Whaling refers to the act of hunting and killing whales for various purposes. The Japanese have been hunting whale for their meat ever since the 8th century A.D. Their techniques have since been refined and the Japanese are the foremost whale hunters in our modern world. A lot of controversy has sparked up over this issue of Japanese whaling. Many anti-whalers claim that the Japanese are indiscriminately hunting down the whales in order to serve profits for the country. The many Japanese whalers deny this and say that they do whaling for scientific purpose. In any case, Japanese whalers hunt kill hundreds of whales each year. This is having a very bad effects on both the environment as well as the society as Japanese whaling expeditions are working to eradicate many whale species, and this is causing militants branded as 'environmental terrorist' to be formed.
The Japanese whaling expeditions are known for their indiscriminate killing of thousands of whales. A fleet of whale hunters recently killed more than a thousand whales in a single expedition. Most of these were minke whales, but the kills also included such endangered whales as the fin whales and the humpback whales (Greenpeace). This is something that is of great concern to many people and environmentalists around the world. They are scared that Japanese whalers may in fact be responsible for completely exterminating certain species of whales, such as the humpback, which are already on the endangered list.
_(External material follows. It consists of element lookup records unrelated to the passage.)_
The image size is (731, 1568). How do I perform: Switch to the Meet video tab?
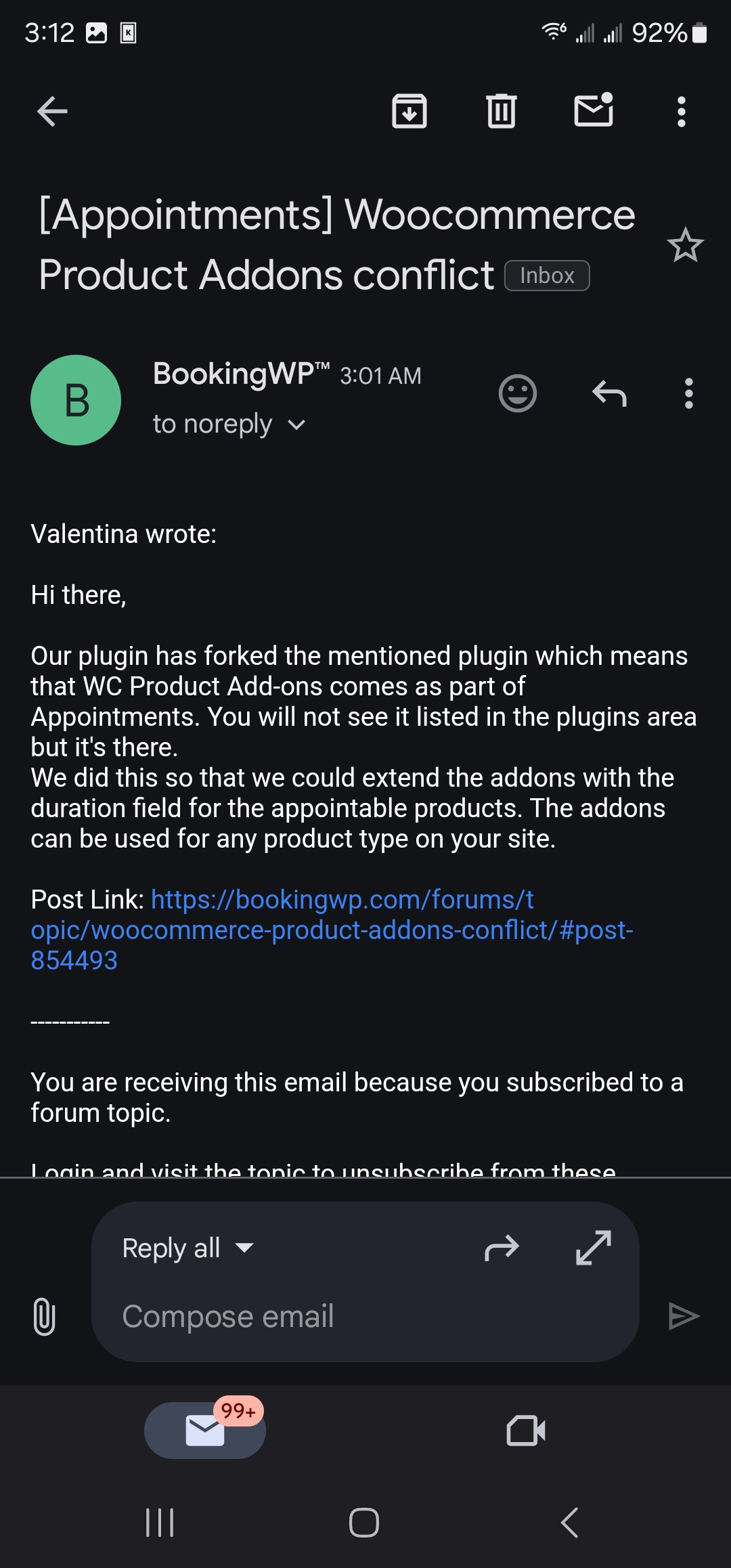click(x=526, y=1430)
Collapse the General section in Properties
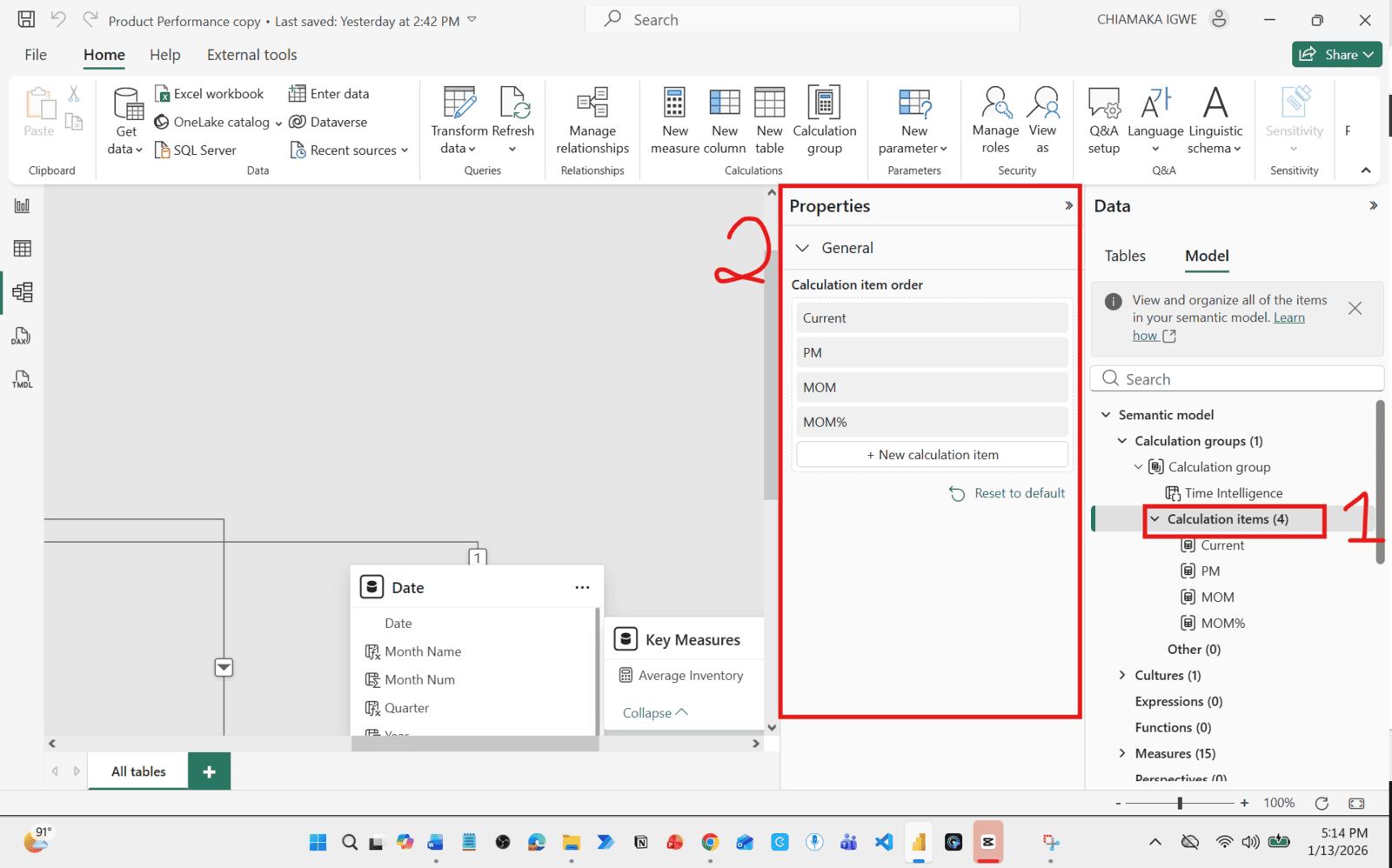 point(802,249)
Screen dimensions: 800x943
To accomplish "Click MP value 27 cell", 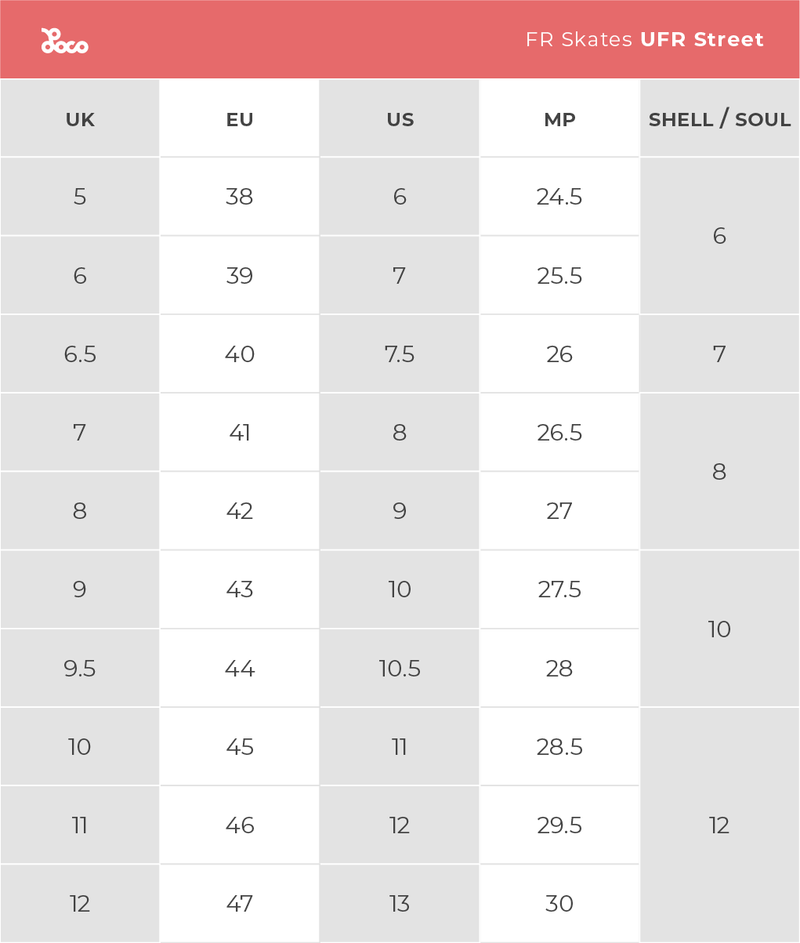I will point(560,511).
Interestingly enough, it is believed that there is only one purely white humpback whale alive in the world today, and many people fear that the current Japanese whaling expedition may kill her too. This would be a great loss for the world, as we would lose the only white whale that exists in the world today.
Another very interesting effect of Japanese whaling is that it has irked many different kinds of groups around the world. These anti-whaling groups openly protest against Japanese whaling fleets. The Japanese, however, are adamant and they refuse to stop their whaling activities. This has led to the anti-whalers to get aggressive and such groups have worked to threaten the Japanese whaling fleets through various sabotage efforts and physical attacks. Since most of the Japanese whaling takes place in oceans that are close to New Zealand and Australia, most of these 'environmental militants' stem from these two countries. Last year, the Sea Shepherd Conservation Society, an Australian 'militant environmentalist group,' threatened to ram the Japanese fleet with a ship fitted with a bulldozer-type blade. The group has been branded environmental terrorists by Tokyo (Squires).
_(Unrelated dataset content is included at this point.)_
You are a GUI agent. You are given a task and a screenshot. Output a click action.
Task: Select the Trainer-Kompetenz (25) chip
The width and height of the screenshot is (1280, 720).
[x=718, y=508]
The Japanese whalers argue that they are doing the whaling for scientific research. They refute all claims of the environmentalists and say that the only reason for their whaling expedition is for the sake of scientific research. Most of the environmentalists disagree. They do not believe that whale hunting is any sort of a science and the International Whaling Commission has concluded that any data that the whalers gathers is not helpful in any way, and all the data that is collected by killing the whales can also be collected by non-lethal means (Greenpeace).
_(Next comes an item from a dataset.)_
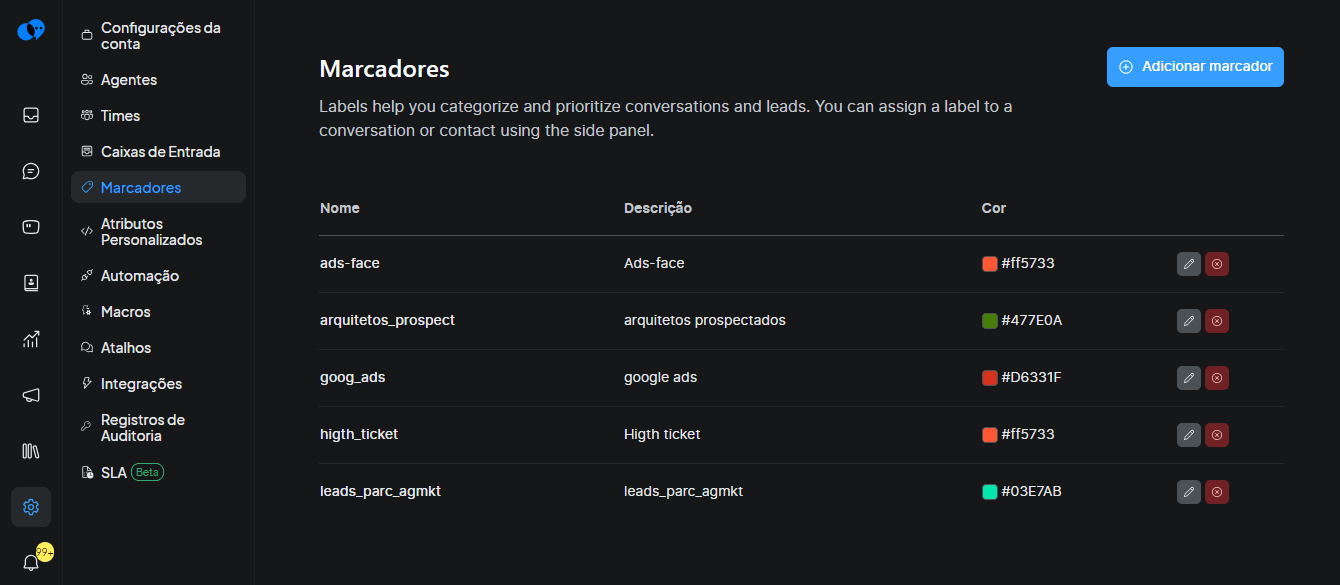Go to Agentes settings page
The image size is (1340, 585).
pos(128,80)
We see that Japanese whaling is having many negative effects on the whole. First, it is endangering the already endangered species of whales that can be found in nature. And second, it is having negative effects on the society by encouraging the formation of militant groups. The Japanese whalers claim that they are doing all of this in the name of science, but it has been proven that the data can also be collected without having to kill the whales.